News ID: 385282
Publish Date: 02 January 2018 - 23:55

US Scientists Acknowledge Agony of Iranian 'Chemical Martyrs'

Prominent Iranian dermatologist Dr. Seyed Nasser Emadi expressed pleasure in the release of a report in the US Science journal on Iranians chemically wounded by Saddam's army during the Iraqi-imposed war (1980-1988), stressing that the US scientists have eventually come to acknowledge their pains and sufferings
"I thank God that after 30 years, the righteousness and innocence of the Iranians injured in chemical attacks was officially admitted for the first time in the credited international Science Journal as a result of the efforts made by Professor Richard Stone who oversees the Science's international coverage," Dr. Emadi told FNA on Sunday.

Noting that the American scientists used the two words of 'Chemical Martyrs' for their essay in the Science, he explained that professor Stone came to be informed of the realities of the aftermaths of Iraq's chemical attacks against Iran during his recent visit to the country.

Dr. Emadi further explained that Prof. Stone accompanied him while visiting the Iranian soldiers and civilians injured during the chemical attacks by the former Iraqi regime and watched footages showing the impacts of Saddam's chemical attacks on the Iranian civilians in Sardasht city, and said Stone was stunned after seeing the realities and promised to make the world aware of them by releasing a report in the Science Journal.

"While the world speaks of the victims of WMD weapons in Hiroshima, Nagazaki, Japan's metro and the World War I and II, your country is undoubtedly the biggest victim of chemical weapons," Prof. Stone was quoted as saying by Dr. Emadi.

Emadi, a member of the Doctors Without Border, said the Science Journal article is highly valuable as it is the first ever acknowledgement of this size of Iranian chemically wounded victims of the weapons used by the former Iraqi army, but supplied by the Western and Eastern powers.

Tens of thousands of Iranians were killed and wounded by chemical weapons during the 1980-1988 Iraqi imposed war on Iran. Around 100,000 Iranians are still living with the effects, which include long-term respiratory problems, eye and skin problems as well as immune system disorders, psychological disorders, genetic disorders, and probably cancers.

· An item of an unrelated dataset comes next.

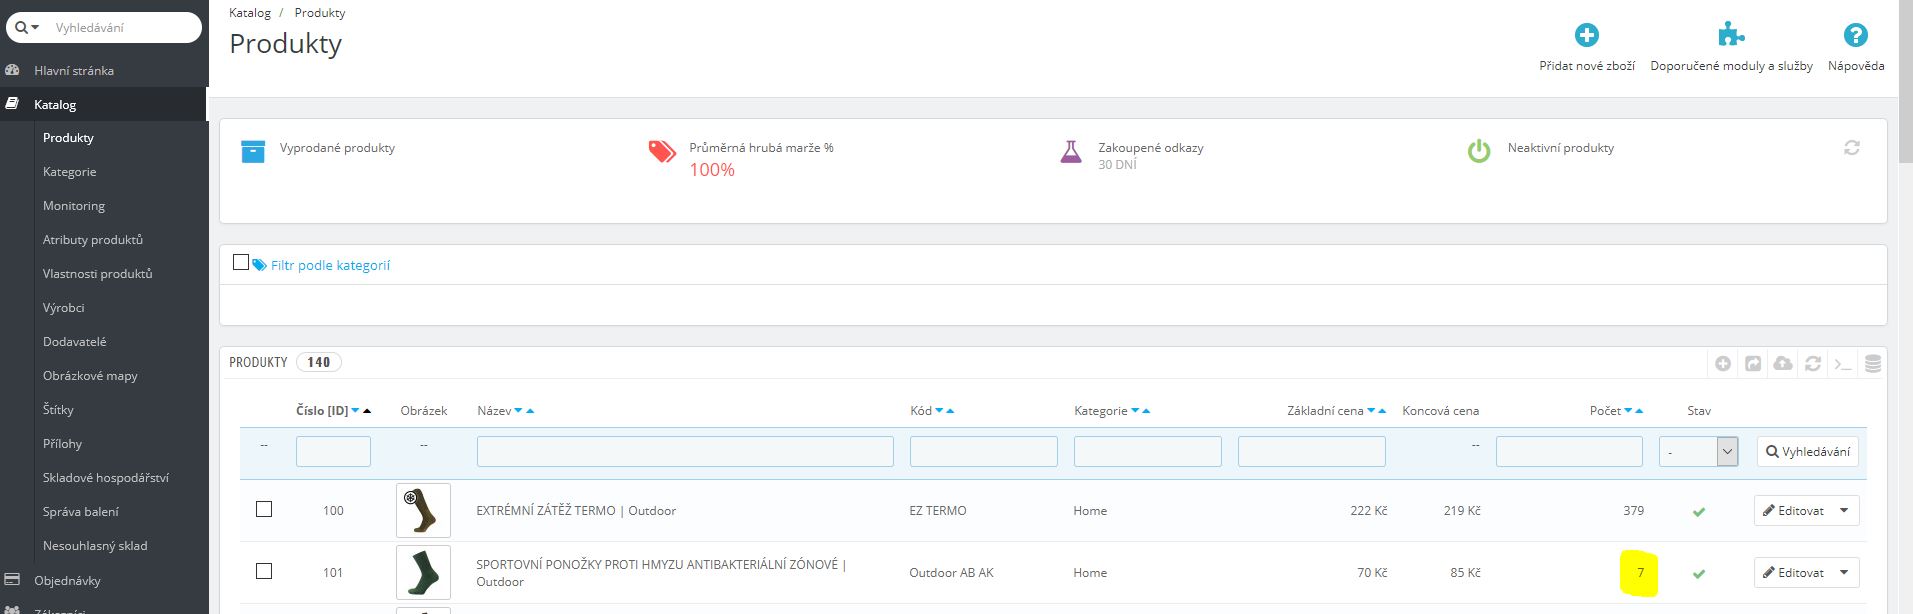Open the Nápověda help icon
Viewport: 1913px width, 614px height.
(1855, 36)
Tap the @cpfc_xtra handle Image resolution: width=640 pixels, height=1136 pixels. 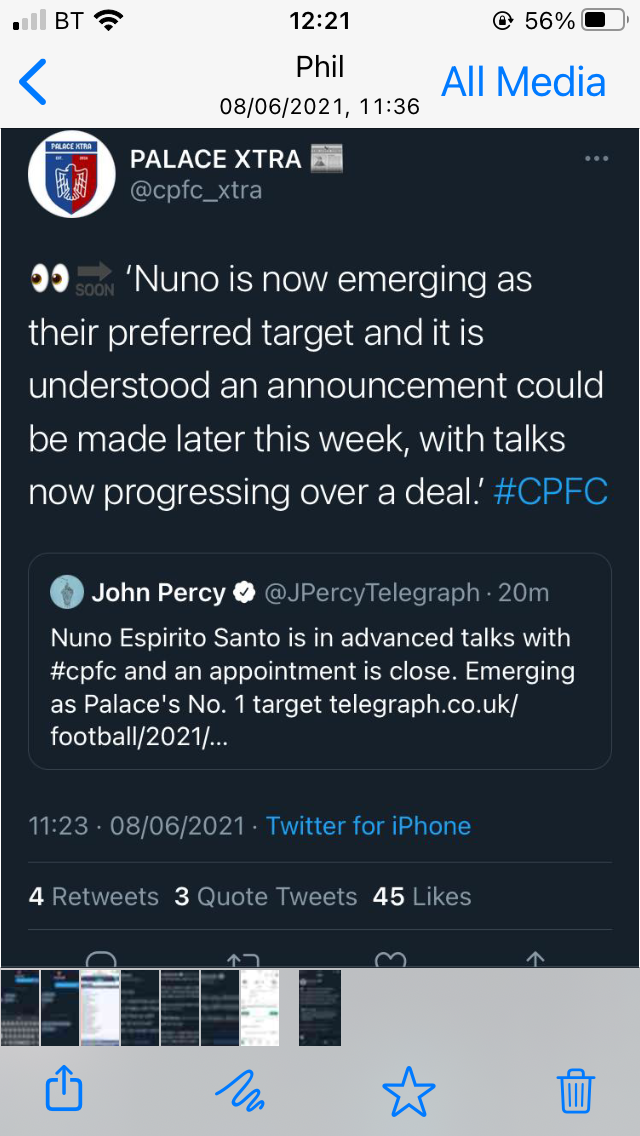click(x=196, y=190)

Sardasht is a city in Northwestern Iran. According to the 2006 census, its population was 37,000. It lies in the West Azarbaijan province. It was the first city in which civilians were attacked with chemical weapons by former Iraqi dictator, Saddam Hussein during the imposed Iraqi war on Iran.

The population of Sardasht is Kurdish. Sardasht is also known for the many villages around it and their reliability on the city's market.

On June 28, 1987, Iraqi aircraft dropped what Iranian authorities believed to be mustard gas bombs on Sardasht, in two separate bombing runs on four residential areas.

Sardasht was the first town in the world to be gassed. Out of a population of 20,000, 25% are still suffering severe illnesses from the attacks.